■ **Tasks to carry out**:
(a) From the excerpted passage, copy the text between "The Covid-19 pandemic has" and "their conspiratorial worldview.", inclusive.
(b) According to the excerpted passage, how many interviews with activists did the study of Covid-19 mutual aid draw on, and in which countries?
(c) In the excerpted passage, shorten the paragraph beginning "The Covid-19 pandemic has significantly amplified" and keep its main facts.

■ **Excerpted passage**:
————————
The Covid-19 pandemic has significantly amplified the dissemination of conspiracy theories. In response, social media platforms have intensified their efforts in content moderation, prompting conspiracy theorists to seek refuge on platforms like Telegram. Our study examines conspiracy theorists' perceptions of and misconceptions about content moderation practices on different social media platforms, as discussed in Telegram channels of the “Querdenken” community. Different narratives emerge in relation to the platforms discussed (Telegram, Facebook, and YouTube). Our findings provide insight into how conspiracy theorists construe disruptions in their communication channels, intertwining notions of platform power with their conspiratorial worldview.
 
 
Presentation 4
 
The offline strikes back: complicating the role of digital technologies in Covid-19 mutual aid activism
Elisabetta Ferrari
University of Glasgow, United Kingdom
 
As the Covid-19 pandemic spread globally, activist-led mutual aid efforts quickly emerged all over the world to help people access food and other basic necessities. Mutual aid activists relied on multi-layered digital practices to coordinate their efforts, largely by employing corporate digital technologies. In conversation with the literature on digital activism and drawing on 39 interviews with activists in the US, Italy and the UK, in this paper I examine how Covid-19 mutual aid complicates our understanding of the intersection of activism and digital technologies and of the online/offline divide. I show that contradictory experiences of the digital marked this wave of solidarity activism. First, while mutual aid was fully digital, especially given the necessity to organize while physically distancing, it was also embodied, because activists physically had to come together to prepare and distribute food and PPE. At the same time, there was also a new appreciation for digital-only activism as an equally valid form of engagement. Second, some mutual aid groups adopted very sophisticated tech-enabled systems, which required significant labor to manage and had a steep learning curve. Other groups, however, relied on less sophisticated tech practices (e.g. Whatsapp chats and phone calls). Even in a moment of heightened centrality of digital communication, such as the pandemic, the offline was still crucial. I argue that we can make sense of these somewhat contradictory aspects through activists’ commitment to care as overarching principle, which oriented them towards developing more inclusive movements, built on overlapping modalities of activism.
————————
■ **Collected data**:
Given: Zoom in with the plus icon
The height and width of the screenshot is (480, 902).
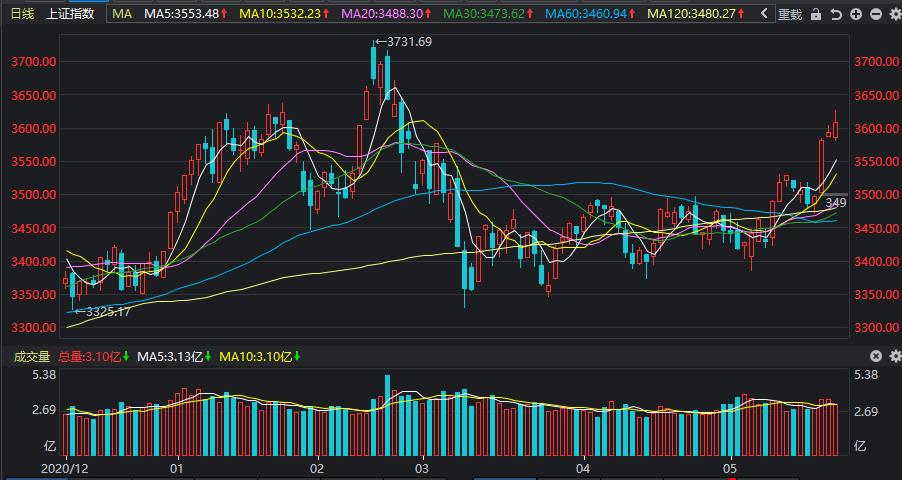Looking at the screenshot, I should [x=856, y=14].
————————
■ **Responses to the tasks**:
(a)
The Covid-19 pandemic has significantly amplified the dissemination of conspiracy theories. In response, social media platforms have intensified their efforts in content moderation, prompting conspiracy theorists to seek refuge on platforms like Telegram. Our study examines conspiracy theorists' perceptions of and misconceptions about content moderation practices on different social media platforms, as discussed in Telegram channels of the “Querdenken” community. Different narratives emerge in relation to the platforms discussed (Telegram, Facebook, and YouTube). Our findings provide insight into how conspiracy theorists construe disruptions in their communication channels, intertwining notions of platform power with their conspiratorial worldview.

(b) 39 interviews, with activists in the US, Italy and the UK.

(c) The Covid-19 pandemic greatly increased the spread of conspiracy theories. As social media platforms stepped up content moderation, conspiracy theorists moved to platforms like Telegram. The study looks at how conspiracy theorists in Telegram channels of the "Querdenken" community perceive and misunderstand moderation on Telegram, Facebook, and YouTube. It finds different narratives for each platform. It also shows that these theorists interpret disruptions to their communication channels by linking ideas of platform power to their conspiratorial worldview.